Por Viriato Soromenho- Marques
Aliás, cada vez mais as “áreas naturais protegidas” se revelarão como territórios latentes, à espera de investidores. Reservas do capital e não da diversidade ecológica! O número de dias em que ninguém sairá à rua, sob pena de colocar a sua saúde em risco, deverá ter aumentado significativamente, em proporção direta com a perda de praias no litoral, devido à combinação entre erosão costeira e subida do nível médio do mar. Nos oceanos, os plásticos continuarão a crescer, inexoravelmente, até ao ponto em que o seu peso ultrapassará o do total de todas as criaturas marinhas.
O processo movido por seis jovens portugueses, vítimas dos grandes incêndios de 2017, contra Portugal e mais 31 países do Conselho da Europa (ver crónica de 30/09/23), devido à inação desses países no combate às alterações climáticas, não passou o crivo do Tribunal Europeu dos Direitos Humanos, em Estrasburgo. A razão para tal não reside na má técnica jurídica dos queixosos, ou numa malévola vontade dos juízes. O motivo é mais fundo: o Direito Internacional Público, nomeadamente ambiental, não se baseia no melhor conhecimento científico sobre a Terra como sistema ecológico vivo e interdependente, continuando refém de um conceito mecanicista de soberania territorial dos Estados, consolidado no século XVII.

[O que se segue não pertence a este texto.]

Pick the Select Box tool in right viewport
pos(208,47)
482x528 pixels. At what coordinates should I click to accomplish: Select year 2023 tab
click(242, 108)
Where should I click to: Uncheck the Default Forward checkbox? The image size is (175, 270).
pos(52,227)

Longe de Estrasburgo, as areias dos grandes desertos africanos, com um diâmetro tão fino que entram pelos pulmões adentro, já migraram, sem necessidade de documentação, para as latitudes de Portugal, Espanha e Europa do Sul. Juntamente com as secas crónicas, a rotina das ondas de calor, as cheias súbitas, os minitornados imprevisíveis…

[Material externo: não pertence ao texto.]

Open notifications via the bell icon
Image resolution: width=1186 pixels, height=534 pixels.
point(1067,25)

E é apenas o princípio. Um novo normal, em crescimento e agravamento exponencial. A crise global do ambiente e clima deverá atingir um sinistro ponto de rebuçado lá para 2040, quando os primeiros aviões começarem a aterrar no novo aeroporto de Lisboa. Será um elefante tão branco que dispensará qualquer comentário para além do silêncio de muitos, e da vergonha de poucos. Será erguido depois da devastação de uma vasta zona estuarina, protegida por uma lei impotente.

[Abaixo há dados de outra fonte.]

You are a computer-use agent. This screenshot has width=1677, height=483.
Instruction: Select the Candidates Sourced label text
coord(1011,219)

Aliás, cada vez mais as “áreas naturais protegidas” se revelarão como territórios latentes, à espera de investidores. Reservas do capital e não da diversidade ecológica! O número de dias em que ninguém sairá à rua, sob pena de colocar a sua saúde em risco, deverá ter aumentado significativamente, em proporção direta com a perda de praias no litoral, devido à combinação entre erosão costeira e subida do nível médio do mar. Nos oceanos, os plásticos continuarão a crescer, inexoravelmente, até ao ponto em que o seu peso ultrapassará o do total de todas as criaturas marinhas. Então, já teremos as minas de lítio, promovidas por grande empresas e fundos de investimentos, a mais de meio do seu ciclo de vida. Forças de segurança serão destacadas para garantir que os protestos não se transformam em resistência ativa. Solos aráveis terão ficado irremediavelmente perdidos. Ribeiros e lençóis freáticos contaminados. Nichos de biodiversidade perderão a massa crítica mínima, e onde antes verdejava e cantavam as aves, ficará o sulco sombrio deixado pelas máquinas na terra árida e na pedra nua. E para quê? Para a “transição energética”? Para o “crescimento verde”?
É provável que essa Novilíngua, que usurpou, pirateou e intoxicou preocupações reais defendidas por gente séria, já tenha sufocado na sua própria nulidade. Outro linguajar será forjado, mas sem grande imaginação, nem despesa. Em 2050, em vez da miragem da neutralidade carbónica, a OCDE antecipava, para o cenário realista de tudo seguir como de costume, uma concentração infernal de 685 ppmv de CO2 na atmosfera. Quando o futuro talvez pouco mais seja do que chegar ao dia seguinte, para propaganda bastará o novo panem et circenses digital mais elementar.
Enquanto o tsunami do futuro se avoluma, os tambores de guerra continuam a ensurdecer o pouco de racionalidade e de espírito crítico que sobra nesta apática e triste Europa. Ferida de menoridade cognitiva, ética e política.